» **EXERCISE OBJECTIVE**:
Return only how many lines in the data include the string "agent".

=-=-=

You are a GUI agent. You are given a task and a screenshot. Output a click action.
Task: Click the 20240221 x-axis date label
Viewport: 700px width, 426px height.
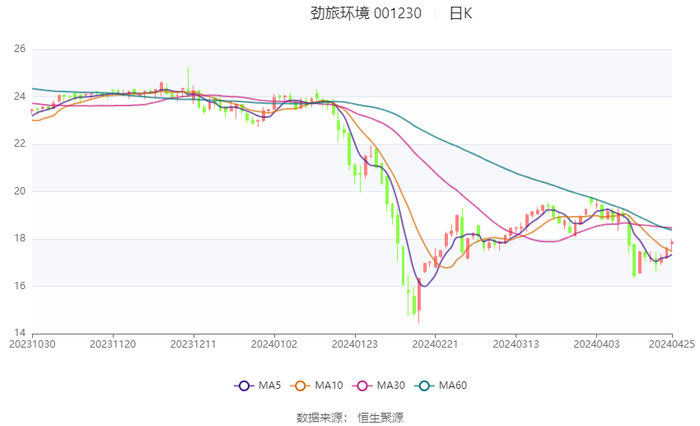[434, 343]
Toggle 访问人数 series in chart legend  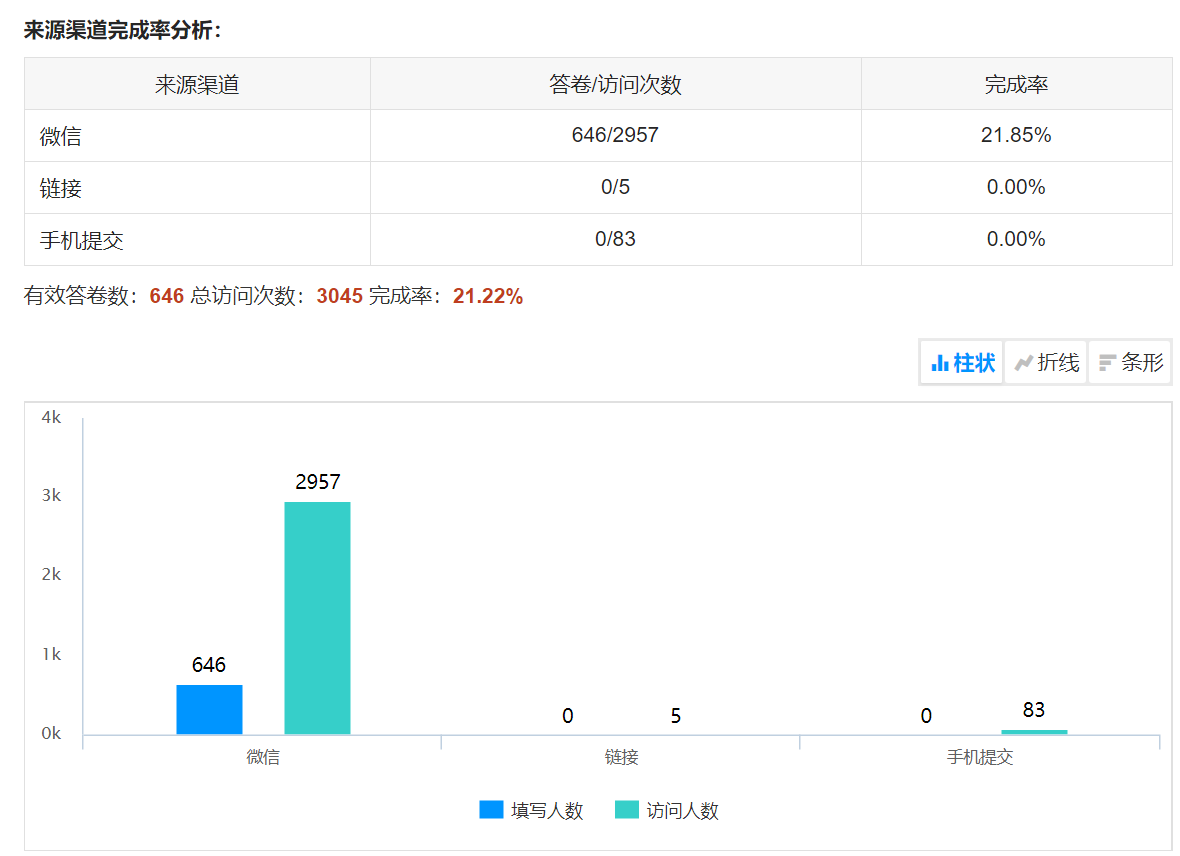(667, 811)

=-=-=

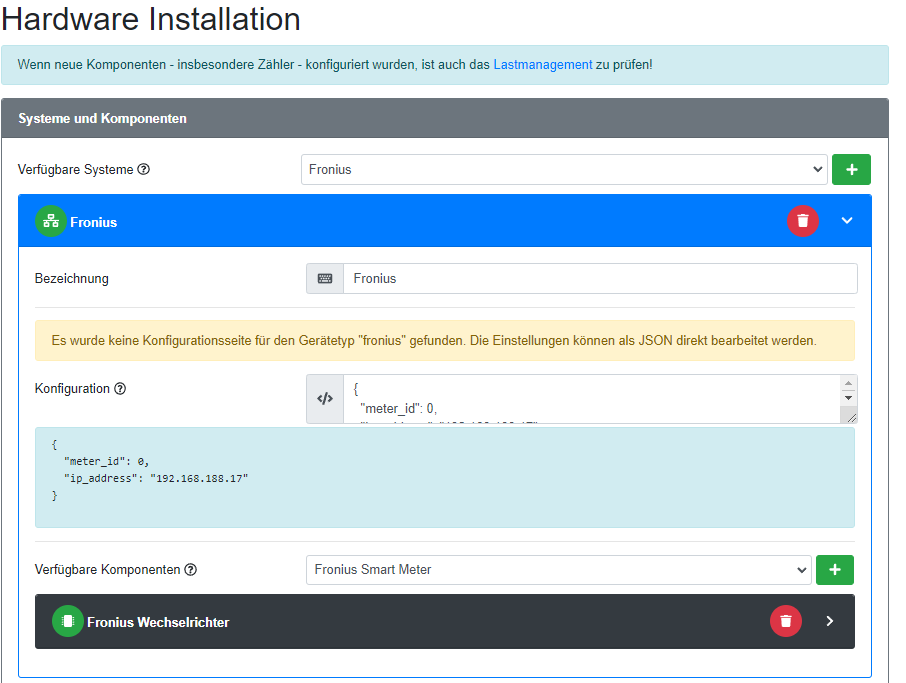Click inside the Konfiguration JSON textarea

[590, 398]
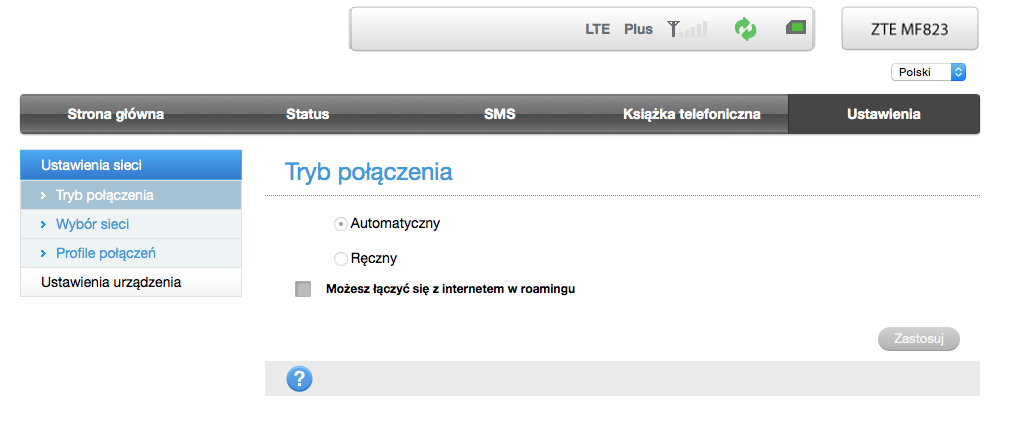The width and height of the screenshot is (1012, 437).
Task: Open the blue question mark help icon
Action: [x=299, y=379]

=-=-=

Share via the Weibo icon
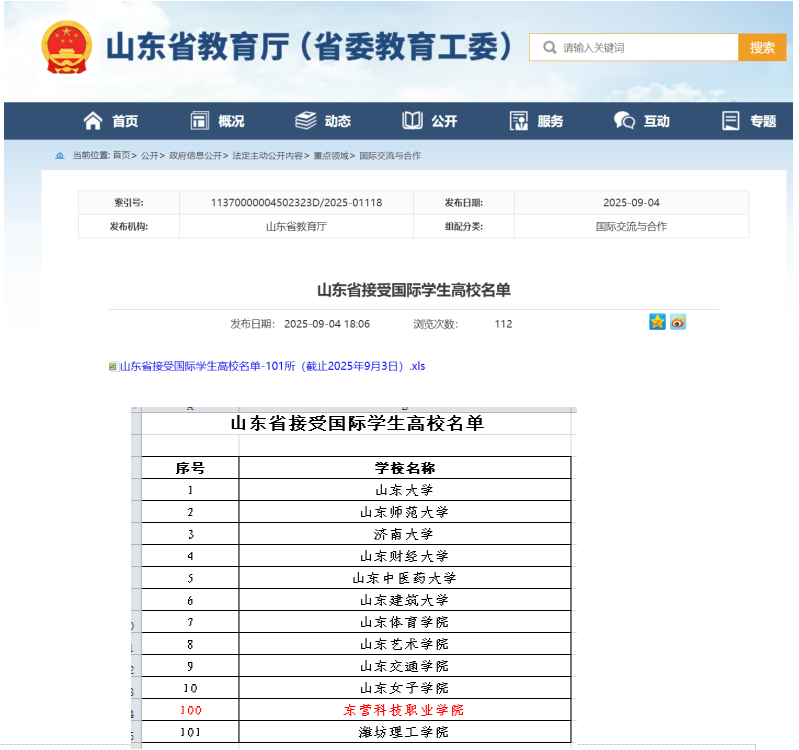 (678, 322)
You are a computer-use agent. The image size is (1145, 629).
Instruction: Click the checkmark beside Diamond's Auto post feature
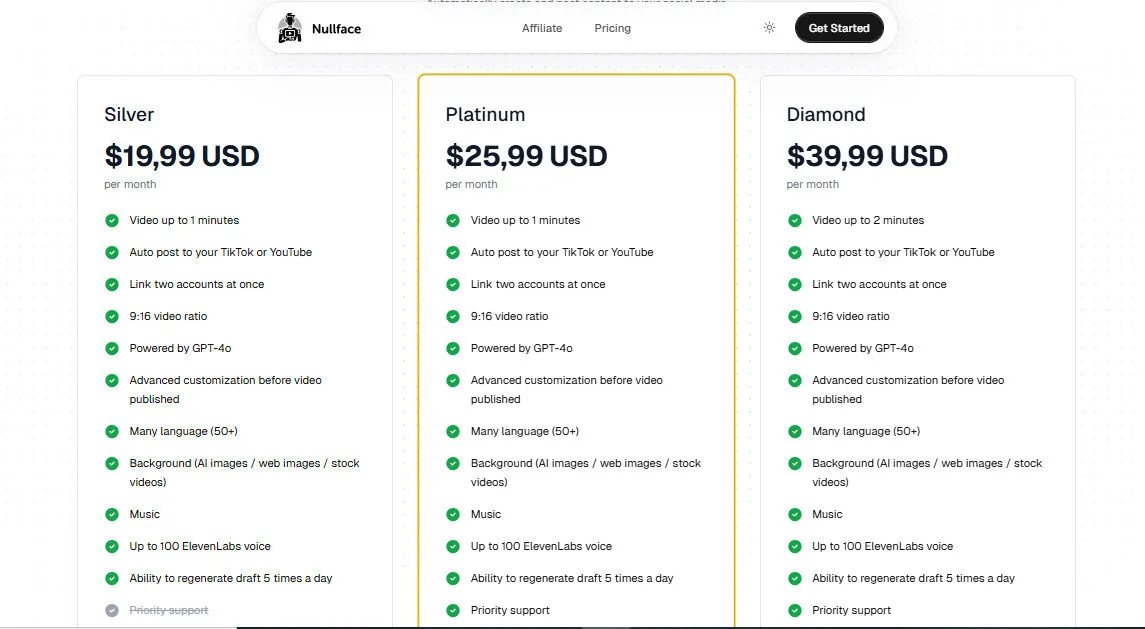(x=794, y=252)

=-=-=

» **OUTPUT FOR THIS TASK**:
2